The Transaction Statement relates to the Agreement and Plan of Merger, dated October 11, 2022 (including all exhibits and documents attached thereto, and as it may be amended from time to time, the “Merger Agreement”), by and among KnowBe4, Parent and Oranje Merger Sub, Inc. (“Merger Sub”), pursuant to which Merger Sub was merged with and into KnowBe4 (the “Merger”), with the Company continuing as the surviving corporation in the Merger. As a result of the Merger, Merger Sub ceased to exist as an independent entity and, therefore, is no longer a Filing Person.
This Final Amendment is being filed pursuant to Rule 13e-3(d)(3) under the Exchange Act to report the results of the transaction that is the subject of the Transaction Statement.
Except as otherwise set forth herein, the information set forth in the Transaction Statement remains unchanged and is incorporated by reference into this Final Amendment. All information set forth in this Final Amendment should be read together with the information contained or incorporated by reference in the Transaction Statement.
While each of the Filing Persons acknowledges that the Merger is a “going private” transaction for purposes of Rule 13e-3 under the Exchange Act, the filing of this Final Amendment and the Transaction Statement shall not be construed as an admission by any Filing Person, or by any affiliate of a Filing Person, that, prior to the Merger, the Company was “controlled” by any of the Filing Persons or their respective affiliates.
The information concerning the Company contained in, or incorporated by reference into, this Final Amendment, the definitive proxy statement filed under Regulation 14A of the Exchange Act with the SEC pursuant to which the Company solicited proxies from the Company’s stockholders in connection with the Merger (as amended, the “Proxy Statement”) was supplied by the Company. Similarly, all information concerning each other Filing Person contained in, or incorporated by reference into, the Transaction Statement and the Proxy Statement was supplied by such Filing Person. No Filing Person, including the Company, is responsible for the accuracy of any information supplied by any other Filing Person.
Item 10. Source and Amounts of Funds or Other Consideration
(a) – (b), (d) Source of funds; Conditions; Borrowed funds. Items 10(a), (b) and (d) are hereby amended and supplemented as follows:
Concurrently with the filing of this Final Amendment, the Company is filing with the SEC a Current Report on Form 8-K (the "Form 8-K"). Item 1.01 of the Form 8-K is hereby incorporated by reference.
Item 15. Additional Information
(c) Other material information. Item 15(c) is hereby amended and supplemented as follows:
On January 31, 2023, at a special meeting of the Company’s stockholders, the Company’s stockholders voted to (1) approve a proposal to adopt the Merger Agreement and (2) approve, on a non-binding, advisory basis, the compensation that will or may become payable by the Company to its named executive officers in connection with the Merger.

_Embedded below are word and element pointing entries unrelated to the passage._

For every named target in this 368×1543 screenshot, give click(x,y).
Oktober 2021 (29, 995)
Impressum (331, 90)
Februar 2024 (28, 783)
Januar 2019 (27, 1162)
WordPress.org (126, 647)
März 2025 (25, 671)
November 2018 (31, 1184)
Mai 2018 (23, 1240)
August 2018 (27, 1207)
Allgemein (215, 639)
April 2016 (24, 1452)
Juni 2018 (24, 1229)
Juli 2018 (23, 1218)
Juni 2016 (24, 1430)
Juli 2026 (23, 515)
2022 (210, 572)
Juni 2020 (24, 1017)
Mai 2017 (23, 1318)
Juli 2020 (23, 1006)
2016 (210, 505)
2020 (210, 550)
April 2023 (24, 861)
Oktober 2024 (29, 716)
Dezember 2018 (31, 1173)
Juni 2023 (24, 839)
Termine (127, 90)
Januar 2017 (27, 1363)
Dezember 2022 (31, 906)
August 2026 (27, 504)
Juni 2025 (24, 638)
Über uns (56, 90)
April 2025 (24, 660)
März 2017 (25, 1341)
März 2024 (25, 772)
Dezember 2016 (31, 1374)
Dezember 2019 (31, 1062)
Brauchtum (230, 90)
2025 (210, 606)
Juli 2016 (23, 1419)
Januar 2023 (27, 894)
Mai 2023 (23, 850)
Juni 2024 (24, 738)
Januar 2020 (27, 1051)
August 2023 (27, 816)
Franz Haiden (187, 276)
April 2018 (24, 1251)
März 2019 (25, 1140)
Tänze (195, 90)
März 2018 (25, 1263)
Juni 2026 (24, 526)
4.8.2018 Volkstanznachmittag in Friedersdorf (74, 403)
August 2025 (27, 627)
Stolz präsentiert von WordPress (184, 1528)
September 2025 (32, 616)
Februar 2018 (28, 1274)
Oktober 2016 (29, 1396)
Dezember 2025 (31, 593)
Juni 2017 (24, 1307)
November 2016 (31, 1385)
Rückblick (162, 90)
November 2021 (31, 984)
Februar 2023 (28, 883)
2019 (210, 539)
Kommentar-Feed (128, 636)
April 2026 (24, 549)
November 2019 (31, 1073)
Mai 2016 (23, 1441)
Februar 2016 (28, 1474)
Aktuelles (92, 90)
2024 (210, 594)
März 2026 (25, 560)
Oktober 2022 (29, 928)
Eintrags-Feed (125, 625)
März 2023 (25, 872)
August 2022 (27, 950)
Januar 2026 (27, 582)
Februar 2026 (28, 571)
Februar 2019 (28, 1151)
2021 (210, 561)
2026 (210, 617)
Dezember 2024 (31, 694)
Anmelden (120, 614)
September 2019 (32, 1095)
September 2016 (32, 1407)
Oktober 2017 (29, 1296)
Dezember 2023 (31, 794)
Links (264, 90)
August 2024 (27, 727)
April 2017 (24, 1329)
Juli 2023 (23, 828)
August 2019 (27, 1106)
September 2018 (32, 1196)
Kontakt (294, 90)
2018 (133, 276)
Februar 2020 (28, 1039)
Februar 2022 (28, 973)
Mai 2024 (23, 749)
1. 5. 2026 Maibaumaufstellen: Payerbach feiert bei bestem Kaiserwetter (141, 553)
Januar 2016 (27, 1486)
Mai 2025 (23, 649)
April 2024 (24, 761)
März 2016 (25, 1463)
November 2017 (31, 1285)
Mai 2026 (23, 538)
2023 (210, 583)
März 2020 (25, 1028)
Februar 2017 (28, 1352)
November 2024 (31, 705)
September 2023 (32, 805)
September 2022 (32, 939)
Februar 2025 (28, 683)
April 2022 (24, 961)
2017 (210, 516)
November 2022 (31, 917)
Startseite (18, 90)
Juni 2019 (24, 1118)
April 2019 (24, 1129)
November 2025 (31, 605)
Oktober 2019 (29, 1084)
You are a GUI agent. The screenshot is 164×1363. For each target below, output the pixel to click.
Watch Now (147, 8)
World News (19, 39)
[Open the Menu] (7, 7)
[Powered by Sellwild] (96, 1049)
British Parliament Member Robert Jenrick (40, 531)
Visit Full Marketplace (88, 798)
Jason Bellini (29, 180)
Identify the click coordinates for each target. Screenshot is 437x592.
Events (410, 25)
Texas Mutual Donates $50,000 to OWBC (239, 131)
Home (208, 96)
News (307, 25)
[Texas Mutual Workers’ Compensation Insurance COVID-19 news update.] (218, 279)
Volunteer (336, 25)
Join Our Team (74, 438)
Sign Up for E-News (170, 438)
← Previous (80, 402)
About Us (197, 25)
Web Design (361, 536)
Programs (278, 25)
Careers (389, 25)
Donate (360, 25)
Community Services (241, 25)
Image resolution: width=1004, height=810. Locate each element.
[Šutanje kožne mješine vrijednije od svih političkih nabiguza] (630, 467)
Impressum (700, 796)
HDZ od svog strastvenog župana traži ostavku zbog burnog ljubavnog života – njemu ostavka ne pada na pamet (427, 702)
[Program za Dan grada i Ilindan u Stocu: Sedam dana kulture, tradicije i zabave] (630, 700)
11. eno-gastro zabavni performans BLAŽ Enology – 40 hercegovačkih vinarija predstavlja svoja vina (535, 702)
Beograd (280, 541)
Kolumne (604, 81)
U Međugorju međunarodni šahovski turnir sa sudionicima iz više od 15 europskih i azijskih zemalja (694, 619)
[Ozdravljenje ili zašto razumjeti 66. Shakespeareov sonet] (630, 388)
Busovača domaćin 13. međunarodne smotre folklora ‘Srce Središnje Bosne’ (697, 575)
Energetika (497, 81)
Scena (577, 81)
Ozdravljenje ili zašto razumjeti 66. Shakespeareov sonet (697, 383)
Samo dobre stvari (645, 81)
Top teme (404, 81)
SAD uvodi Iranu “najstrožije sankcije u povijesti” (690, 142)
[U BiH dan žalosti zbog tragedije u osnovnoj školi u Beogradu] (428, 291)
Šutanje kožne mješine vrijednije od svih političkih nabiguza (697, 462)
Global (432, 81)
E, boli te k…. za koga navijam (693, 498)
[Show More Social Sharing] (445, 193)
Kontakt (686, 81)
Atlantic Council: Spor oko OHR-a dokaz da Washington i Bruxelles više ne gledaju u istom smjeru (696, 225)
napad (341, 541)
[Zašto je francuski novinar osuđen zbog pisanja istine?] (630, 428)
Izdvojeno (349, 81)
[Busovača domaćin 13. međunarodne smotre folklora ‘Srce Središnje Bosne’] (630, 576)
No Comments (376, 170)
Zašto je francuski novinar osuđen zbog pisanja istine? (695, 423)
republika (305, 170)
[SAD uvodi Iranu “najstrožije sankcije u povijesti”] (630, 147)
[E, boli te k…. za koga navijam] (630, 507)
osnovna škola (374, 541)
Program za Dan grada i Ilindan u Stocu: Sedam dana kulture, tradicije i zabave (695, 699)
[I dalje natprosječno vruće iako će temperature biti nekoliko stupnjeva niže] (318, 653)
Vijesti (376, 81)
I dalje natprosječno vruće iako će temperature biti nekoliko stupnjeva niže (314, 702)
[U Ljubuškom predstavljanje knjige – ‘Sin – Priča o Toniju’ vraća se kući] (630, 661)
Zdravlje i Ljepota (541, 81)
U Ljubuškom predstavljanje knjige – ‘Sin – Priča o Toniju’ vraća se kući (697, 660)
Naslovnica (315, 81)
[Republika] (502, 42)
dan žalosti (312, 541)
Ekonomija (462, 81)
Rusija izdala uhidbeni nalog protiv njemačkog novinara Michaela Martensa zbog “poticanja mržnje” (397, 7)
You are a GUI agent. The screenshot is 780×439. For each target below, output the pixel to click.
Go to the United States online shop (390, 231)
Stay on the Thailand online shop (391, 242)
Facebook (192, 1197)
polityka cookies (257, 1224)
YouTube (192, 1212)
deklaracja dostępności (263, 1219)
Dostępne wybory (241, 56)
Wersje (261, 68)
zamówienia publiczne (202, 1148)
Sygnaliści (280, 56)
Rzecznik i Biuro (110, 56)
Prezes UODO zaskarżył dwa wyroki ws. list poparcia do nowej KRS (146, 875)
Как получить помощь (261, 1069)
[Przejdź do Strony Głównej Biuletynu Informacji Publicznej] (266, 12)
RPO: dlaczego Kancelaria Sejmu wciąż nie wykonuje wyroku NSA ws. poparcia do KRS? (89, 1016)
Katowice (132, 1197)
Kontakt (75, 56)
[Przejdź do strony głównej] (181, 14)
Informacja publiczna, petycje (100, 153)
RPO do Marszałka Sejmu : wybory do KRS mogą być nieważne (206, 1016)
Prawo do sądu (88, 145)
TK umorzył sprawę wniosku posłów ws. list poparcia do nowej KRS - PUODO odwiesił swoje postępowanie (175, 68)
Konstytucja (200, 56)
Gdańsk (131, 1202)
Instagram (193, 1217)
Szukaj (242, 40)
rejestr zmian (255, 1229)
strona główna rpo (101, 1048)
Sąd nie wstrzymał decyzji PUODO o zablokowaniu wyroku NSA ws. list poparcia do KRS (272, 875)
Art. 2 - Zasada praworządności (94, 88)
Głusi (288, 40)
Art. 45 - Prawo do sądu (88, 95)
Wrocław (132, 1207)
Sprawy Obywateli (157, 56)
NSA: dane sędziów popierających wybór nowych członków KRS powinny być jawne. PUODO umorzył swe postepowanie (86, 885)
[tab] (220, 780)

On February 1, 2023, the Company filed a Certificate of Merger with the Secretary of State of the State of Delaware, pursuant to which the Merger became effective. As a result of the Merger, the Company became a subsidiary of Parent.
At the effective time of the Merger (the “Effective Time”), in accordance with the terms and conditions set forth in the Merger Agreement, each share of KnowB4 common stock issued and outstanding immediately prior to the Effective Time (other than certain shares specified in the Merger Agreement), was canceled and extinguished and converted into the right to receive cash in an amount equal to $24.90 in cash per share (the “Per Share Price”), without interest and subject to any applicable withholding taxes.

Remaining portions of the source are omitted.